BEGIN EXERCISE MATERIALS

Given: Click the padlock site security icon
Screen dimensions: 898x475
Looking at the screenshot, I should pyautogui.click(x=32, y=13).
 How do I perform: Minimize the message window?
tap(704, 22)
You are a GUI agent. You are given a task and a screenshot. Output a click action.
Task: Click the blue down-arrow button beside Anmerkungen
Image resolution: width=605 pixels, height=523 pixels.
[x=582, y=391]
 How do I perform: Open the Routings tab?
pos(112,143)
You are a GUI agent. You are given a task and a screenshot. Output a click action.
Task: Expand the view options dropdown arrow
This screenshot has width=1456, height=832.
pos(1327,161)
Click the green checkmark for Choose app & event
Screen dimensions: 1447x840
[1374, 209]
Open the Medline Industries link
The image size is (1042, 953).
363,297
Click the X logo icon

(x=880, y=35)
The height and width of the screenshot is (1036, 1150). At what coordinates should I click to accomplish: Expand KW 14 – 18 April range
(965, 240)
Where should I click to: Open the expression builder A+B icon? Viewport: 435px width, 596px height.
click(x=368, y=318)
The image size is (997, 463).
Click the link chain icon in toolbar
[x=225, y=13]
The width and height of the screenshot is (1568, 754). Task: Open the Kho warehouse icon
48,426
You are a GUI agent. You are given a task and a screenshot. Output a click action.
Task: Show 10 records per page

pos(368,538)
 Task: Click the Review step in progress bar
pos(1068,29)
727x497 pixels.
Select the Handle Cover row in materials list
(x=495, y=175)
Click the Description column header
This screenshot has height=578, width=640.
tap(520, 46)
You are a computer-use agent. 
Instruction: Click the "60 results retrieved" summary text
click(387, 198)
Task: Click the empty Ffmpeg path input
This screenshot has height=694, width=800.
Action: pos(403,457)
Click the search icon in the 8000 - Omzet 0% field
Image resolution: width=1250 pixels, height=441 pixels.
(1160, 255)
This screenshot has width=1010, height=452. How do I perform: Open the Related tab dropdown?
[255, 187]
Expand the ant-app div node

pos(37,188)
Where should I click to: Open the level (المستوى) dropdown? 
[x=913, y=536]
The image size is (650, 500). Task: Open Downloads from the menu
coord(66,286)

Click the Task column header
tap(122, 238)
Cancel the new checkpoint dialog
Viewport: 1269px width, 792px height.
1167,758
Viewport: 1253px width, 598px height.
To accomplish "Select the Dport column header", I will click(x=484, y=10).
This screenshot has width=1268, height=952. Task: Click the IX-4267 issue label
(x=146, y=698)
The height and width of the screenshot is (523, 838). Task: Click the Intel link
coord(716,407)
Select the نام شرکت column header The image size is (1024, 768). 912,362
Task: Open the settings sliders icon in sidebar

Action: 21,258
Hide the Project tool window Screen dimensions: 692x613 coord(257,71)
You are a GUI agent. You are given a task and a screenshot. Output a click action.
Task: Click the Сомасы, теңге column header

END EXERCISE MATERIALS

▶ _WORK TO COMPLETE_: Please print the material again in full, exactly as it is.

▶ _SOLUTION FOR THIS EXERCISE_:
Given: Click the padlock site security icon
Screen dimensions: 898x475
Looking at the screenshot, I should pyautogui.click(x=32, y=13).
 How do I perform: Minimize the message window?
tap(704, 22)
You are a GUI agent. You are given a task and a screenshot. Output a click action.
Task: Click the blue down-arrow button beside Anmerkungen
Image resolution: width=605 pixels, height=523 pixels.
[x=582, y=391]
 How do I perform: Open the Routings tab?
pos(112,143)
You are a GUI agent. You are given a task and a screenshot. Output a click action.
Task: Expand the view options dropdown arrow
This screenshot has width=1456, height=832.
pos(1327,161)
Click the green checkmark for Choose app & event
Screen dimensions: 1447x840
[1374, 209]
Open the Medline Industries link
The image size is (1042, 953).
363,297
Click the X logo icon

(x=880, y=35)
The height and width of the screenshot is (1036, 1150). At what coordinates should I click to accomplish: Expand KW 14 – 18 April range
(965, 240)
Where should I click to: Open the expression builder A+B icon? Viewport: 435px width, 596px height.
click(x=368, y=318)
The image size is (997, 463).
Click the link chain icon in toolbar
[x=225, y=13]
The width and height of the screenshot is (1568, 754). Task: Open the Kho warehouse icon
48,426
You are a GUI agent. You are given a task and a screenshot. Output a click action.
Task: Show 10 records per page

pos(368,538)
 Task: Click the Review step in progress bar
pos(1068,29)
727x497 pixels.
Select the Handle Cover row in materials list
(x=495, y=175)
Click the Description column header
This screenshot has height=578, width=640.
tap(520, 46)
You are a computer-use agent. 
Instruction: Click the "60 results retrieved" summary text
click(387, 198)
Task: Click the empty Ffmpeg path input
This screenshot has height=694, width=800.
Action: pos(403,457)
Click the search icon in the 8000 - Omzet 0% field
Image resolution: width=1250 pixels, height=441 pixels.
(1160, 255)
This screenshot has width=1010, height=452. How do I perform: Open the Related tab dropdown?
[255, 187]
Expand the ant-app div node

pos(37,188)
Where should I click to: Open the level (المستوى) dropdown? 
[x=913, y=536]
The image size is (650, 500). Task: Open Downloads from the menu
coord(66,286)

Click the Task column header
tap(122, 238)
Cancel the new checkpoint dialog
Viewport: 1269px width, 792px height.
1167,758
Viewport: 1253px width, 598px height.
To accomplish "Select the Dport column header", I will click(x=484, y=10).
This screenshot has width=1268, height=952. Task: Click the IX-4267 issue label
(x=146, y=698)
The height and width of the screenshot is (523, 838). Task: Click the Intel link
coord(716,407)
Select the نام شرکت column header The image size is (1024, 768). 912,362
Task: Open the settings sliders icon in sidebar

Action: 21,258
Hide the Project tool window Screen dimensions: 692x613 coord(257,71)
You are a GUI agent. You are given a task and a screenshot. Output a click action.
Task: Click the Сомасы, теңге column header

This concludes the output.